To help conserve energy, use your washer and dryer at the non-peak times of the day that are recommended by your local utility company.

  • Your washing machine can build up a residue of detergent and minerals. To clean it, fill the machine with hot water, add a quart of vinegar, and let it run through the entire cycle.
  • You should always put the detergent in the machine first, and then add the clothes. Never put detergent in on top of the clothes as the washer fills. The detergent resting directly on the damp clothes can cause spotting and fading of some dyes.
  • Always turn garments inside out before machine washing or drying. It takes a little extra effort, but it reduces wear on edges and creases and also reduces fading of colors if you hang your clothes out in the sun to dry.
  • When washing heavily soiled clothes, pre-soaking or washing twice with fresh detergent each time is more effective than one extra-long wash. When clothes are agitated more than 10 to 12 minutes, the detergent loses its effectiveness and the dirt is redeposited onto the clothes.
  • Use a high spin speed, if your washer has one, for heavy items such as towels and jeans. This removes more water and reduces drying time.
  • Tennis shoes will be much easier to wash if you spray them thoroughly on the outside with a soil repellent before you start wearing them.
  • Always wash all the pieces of a matching outfit together. Then if any fading takes place, at least they will all change at the same time so they’ll still match.
  • If you get mud on your clothes, don’t try to wipe it off. Let the mud dry first, then brush the dried mud off.

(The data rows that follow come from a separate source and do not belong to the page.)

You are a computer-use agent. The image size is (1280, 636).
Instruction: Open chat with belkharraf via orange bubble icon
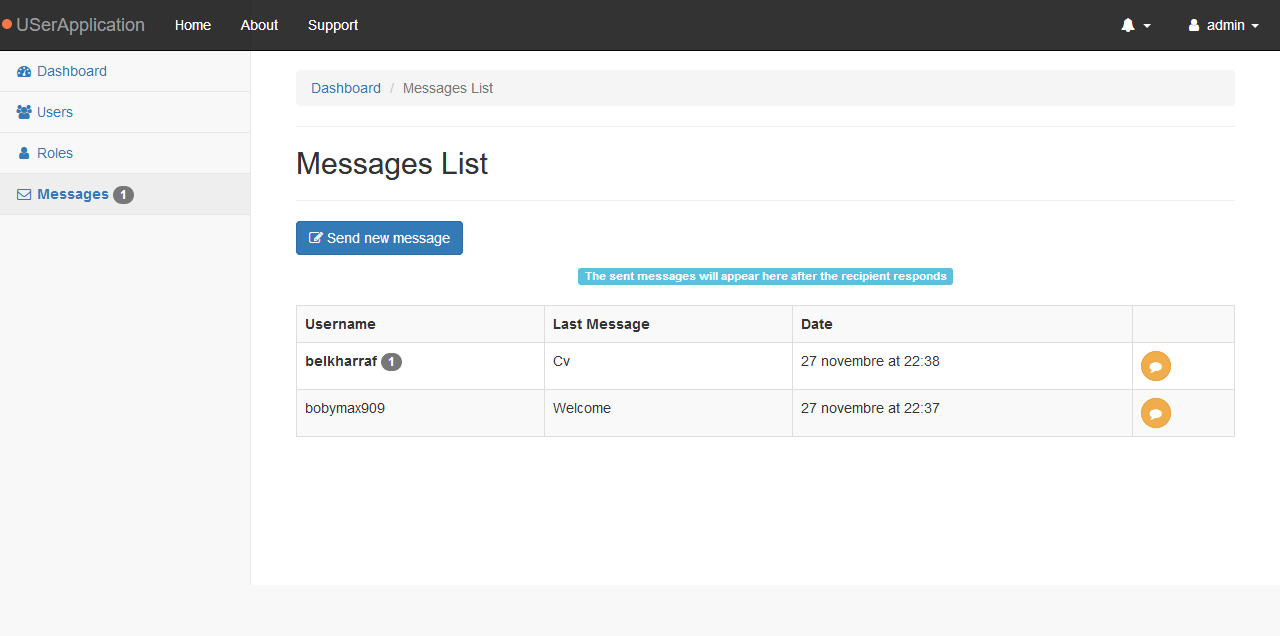[x=1155, y=366]
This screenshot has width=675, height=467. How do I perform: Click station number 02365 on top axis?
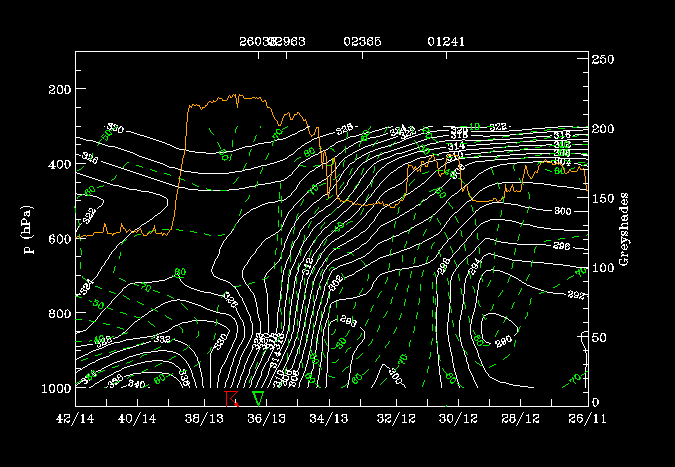(x=361, y=43)
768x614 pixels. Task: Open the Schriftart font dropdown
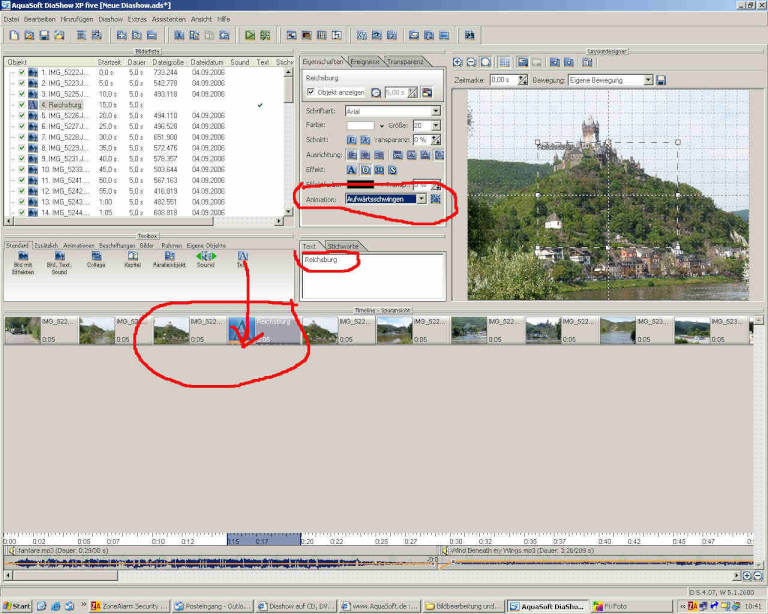pos(435,111)
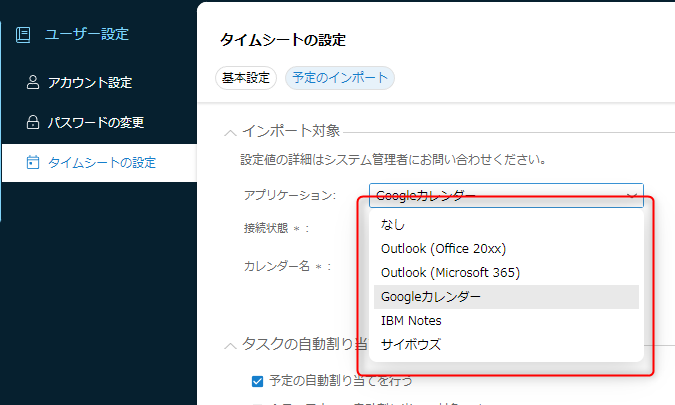The width and height of the screenshot is (675, 405).
Task: Click the calendar icon beside タイムシートの設定
Action: 32,162
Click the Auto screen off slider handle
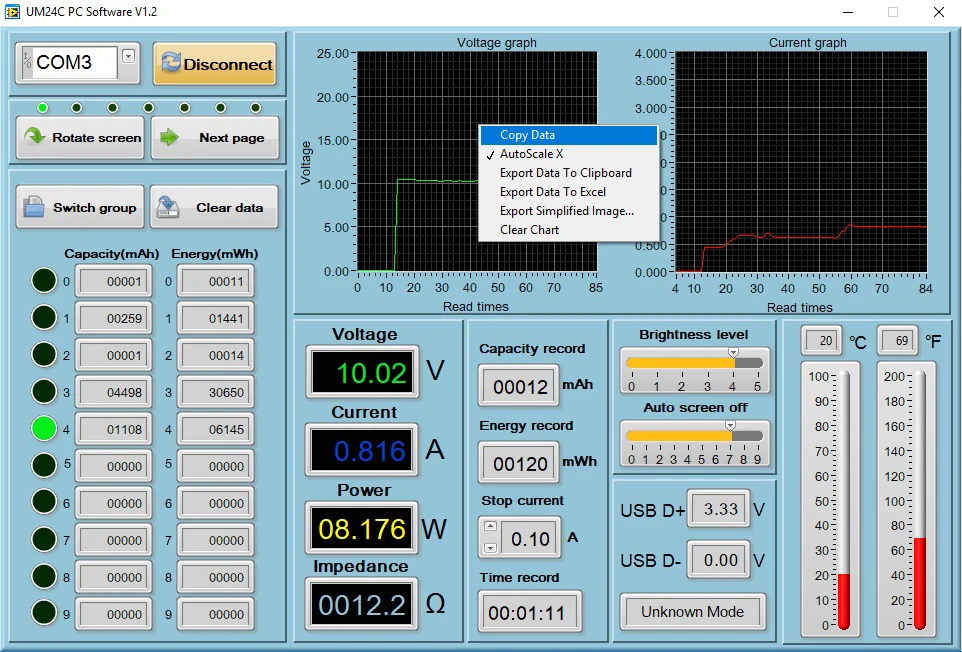962x652 pixels. pos(730,426)
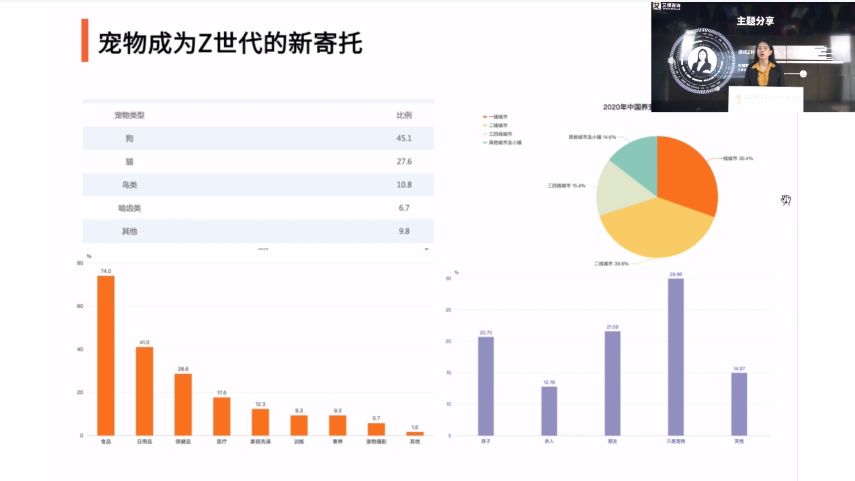Click the 主题分享 text in the video
The image size is (855, 481).
point(756,21)
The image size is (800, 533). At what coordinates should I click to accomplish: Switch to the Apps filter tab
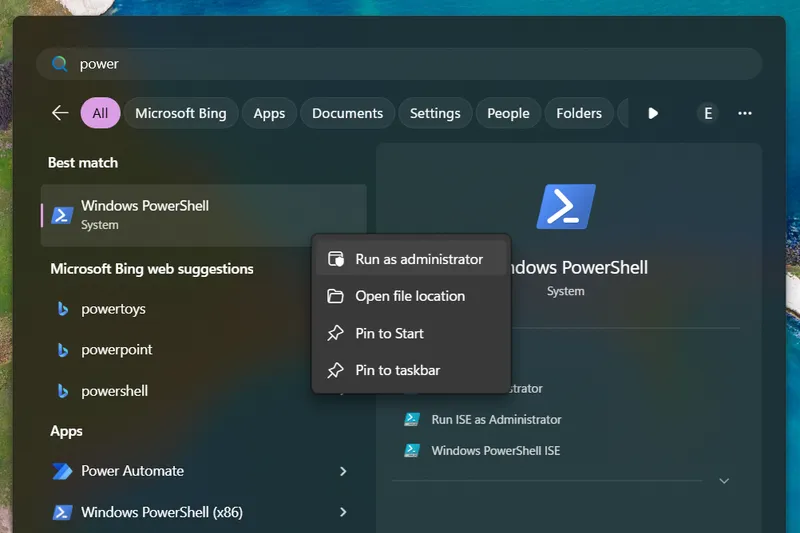269,113
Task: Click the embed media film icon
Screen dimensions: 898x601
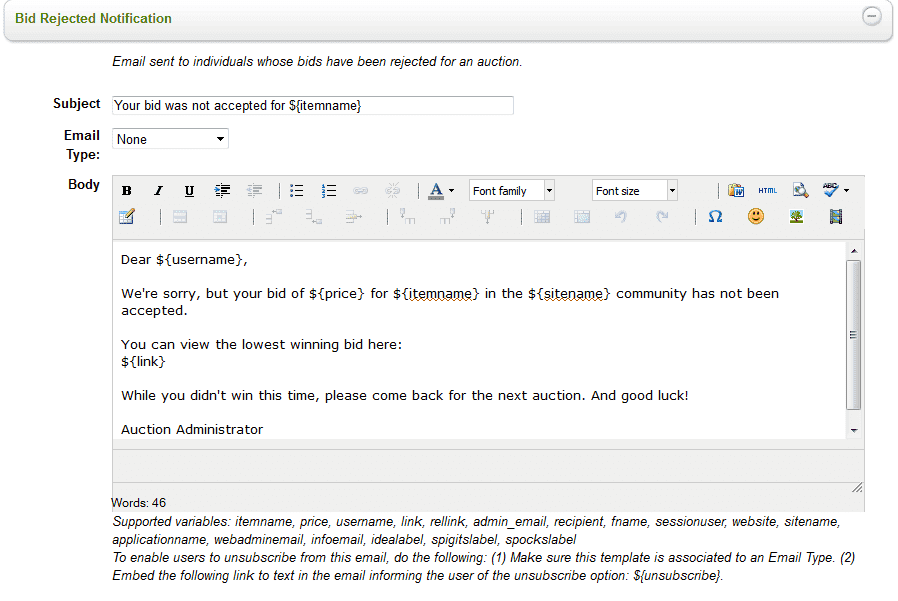Action: pos(836,217)
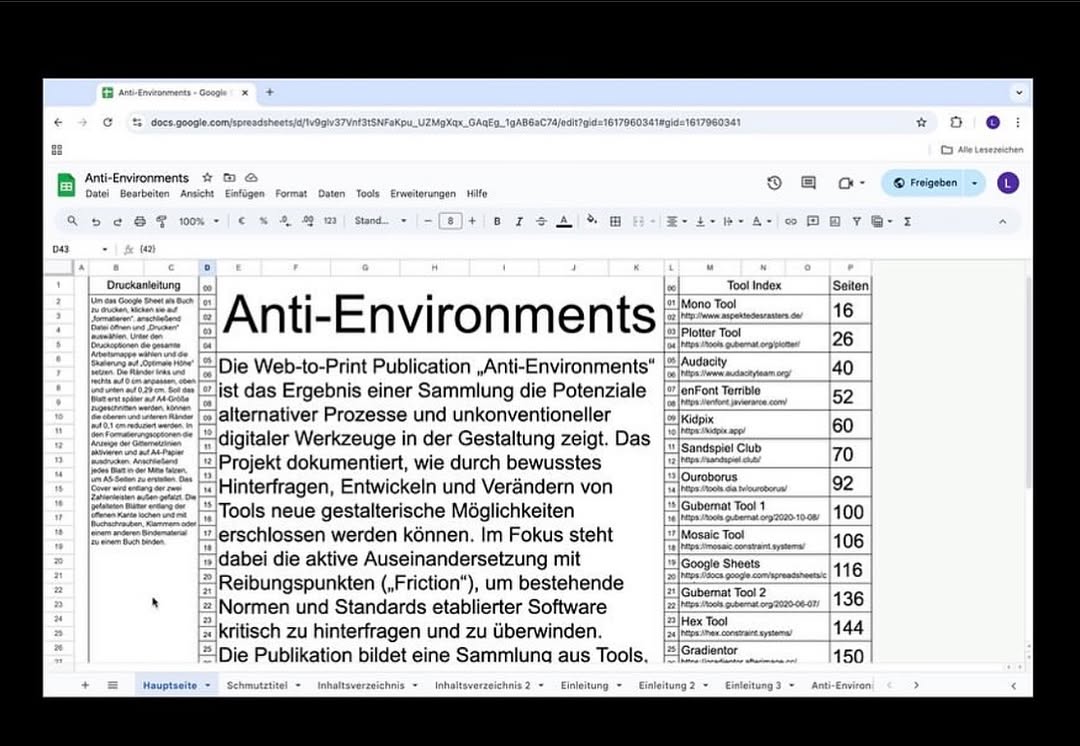Open version history clock icon

coord(774,183)
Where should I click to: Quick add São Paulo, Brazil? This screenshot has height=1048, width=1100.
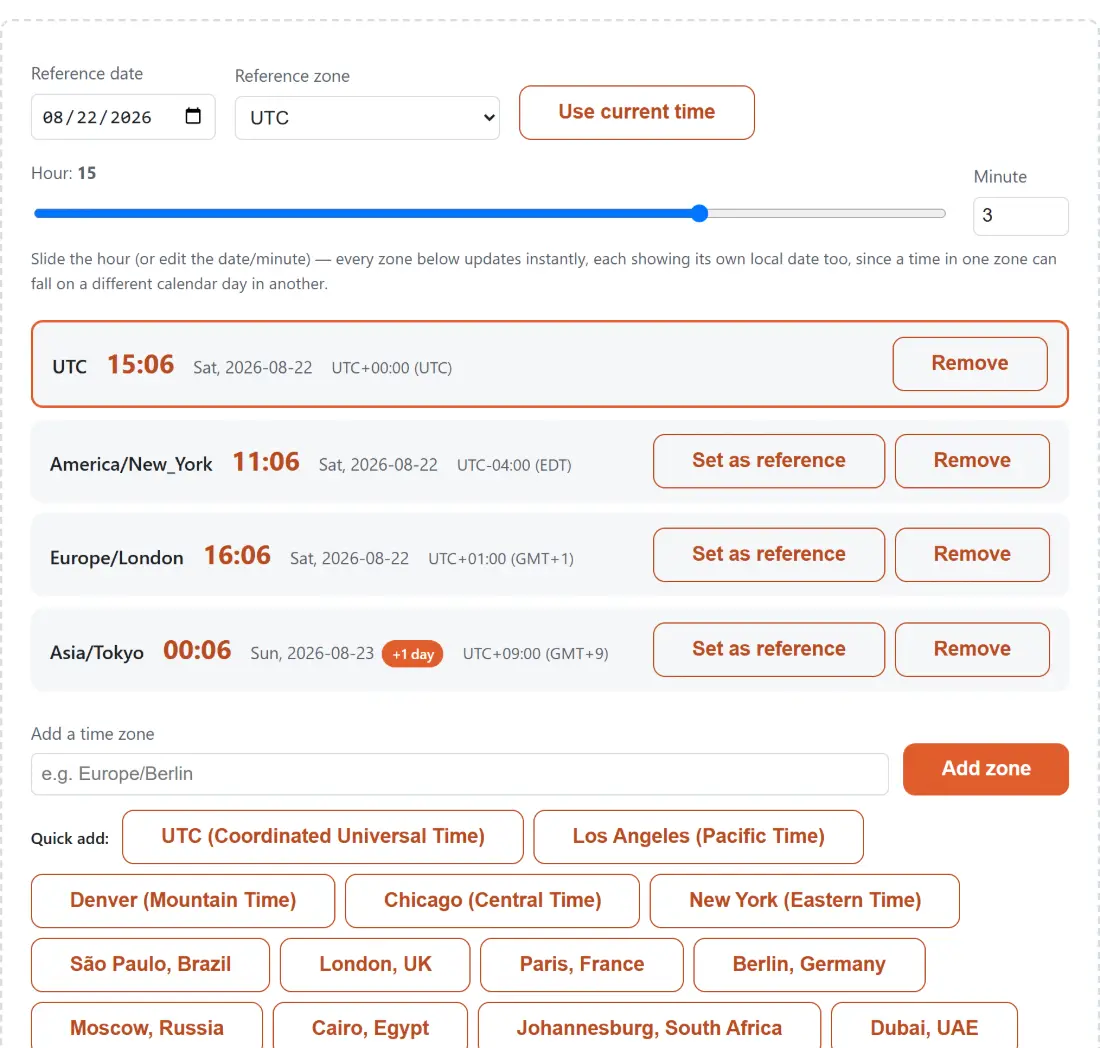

  • To eliminate static cling between your hose and slip, take just enough hand lotion to run into your hands, smooth it in until it has disappeared, then rub your hands over your panty hose or slip. Another method is to rub a fabric softener dryer sheet over your hose. If nothing else is handy, sprinkle your undergarments with a little water.
  • A round natural bristle brush brushed over the surface of a sweater will remove pills (those unattractive and annoying little balls of fuzz) without causing any damage to the sweater.
  • To remove pet hair from clothes, dampen a sponge with warm water, wring, and wipe lightly. The sponge will pick up the hair. Another way to remove pet hair as well as any kind of lint is to wrap your hand with masking tape (or any kind of tape) with the sticky side out. Pat or rub the garment with the taped hand. The adhesive will pick up the hair and lint. (This works better than most clothes brushes.)
  • Always take note of the care label when shopping for clothes. If it says “dry clean only”, think about whether you want to spend the time and money to always get the garment dry cleaned. Some of these fabrics may be successfully washed by hand, but you will be taking a risk. For example: the moisture and agitation of the washing machine can cause some fabrics to shrink (especially wool); water soluble sizing will wash out, leaving the garment limp and shapeless; and if a water-soluble dye was used, laundering could cause the garment to lose some or all of its color.